[Start of Attachment]

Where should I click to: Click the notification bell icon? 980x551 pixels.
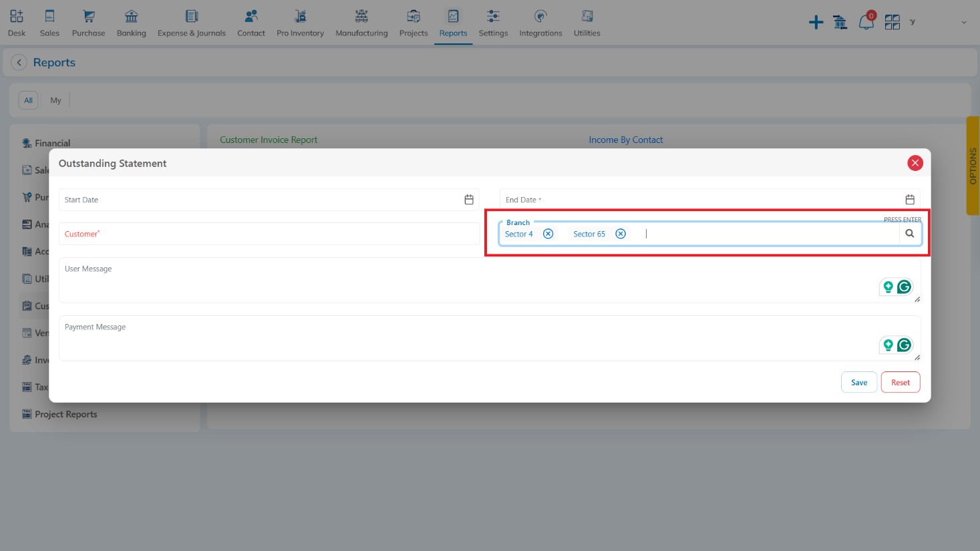coord(866,22)
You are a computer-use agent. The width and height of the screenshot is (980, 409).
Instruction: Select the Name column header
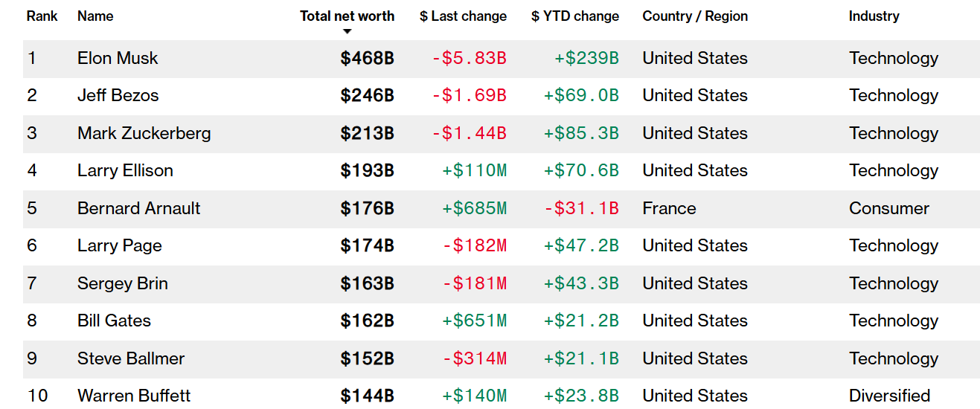click(94, 16)
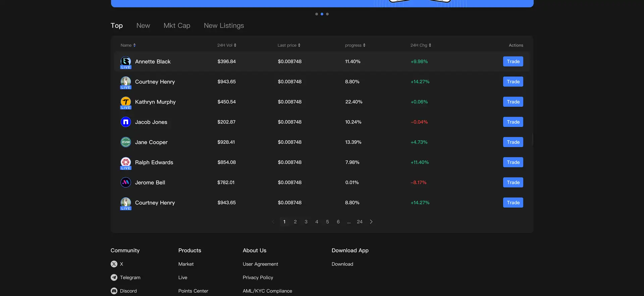Screen dimensions: 644x296
Task: Open the Privacy Policy link
Action: [258, 278]
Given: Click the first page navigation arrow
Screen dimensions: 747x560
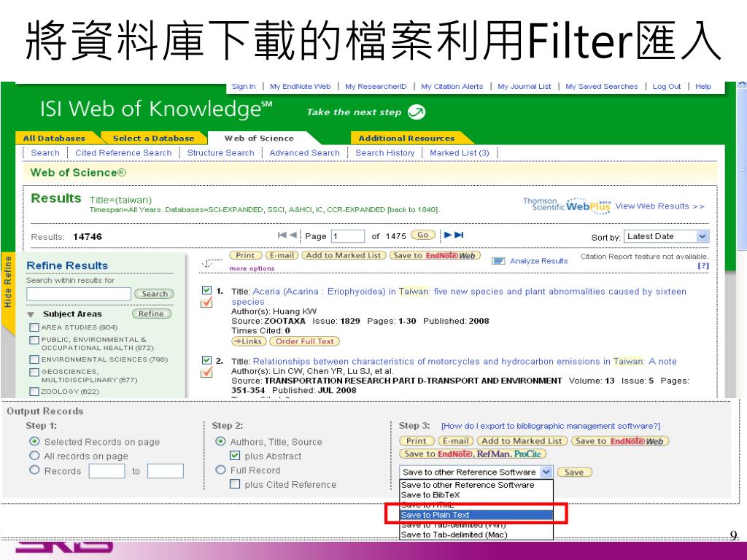Looking at the screenshot, I should pos(282,235).
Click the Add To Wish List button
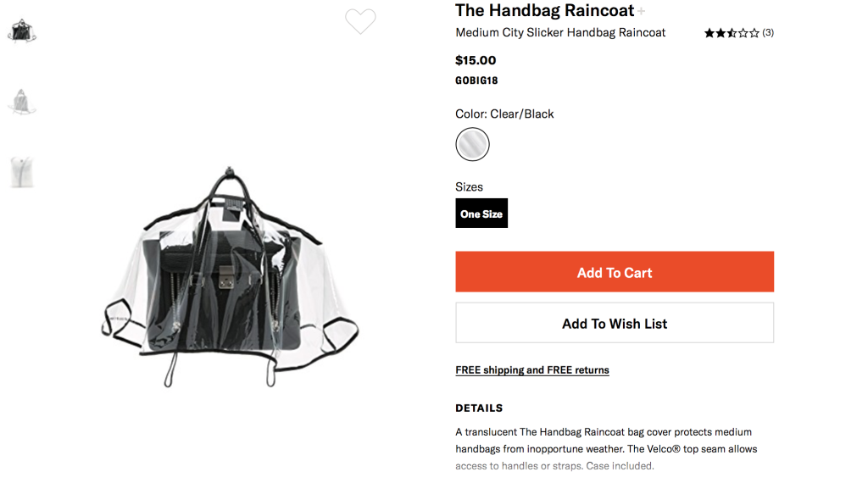This screenshot has height=483, width=868. point(615,323)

[End of Attachment]

• WORK REQUIRED: Set the records down again exactly, with no pictures.

• SOLUTION TO THE PROBLEM:
Where should I click to: Click the notification bell icon? 980x551 pixels.
coord(866,22)
You are a computer-use agent. The width and height of the screenshot is (980, 409).
Instruction: Select the Name column header
click(94, 16)
Screen dimensions: 644x296
Task: Open the Privacy Policy link
Action: [258, 278]
Given: Click the first page navigation arrow
Screen dimensions: 747x560
Looking at the screenshot, I should pos(282,235).
Click the Add To Wish List button
This screenshot has height=483, width=868. point(615,323)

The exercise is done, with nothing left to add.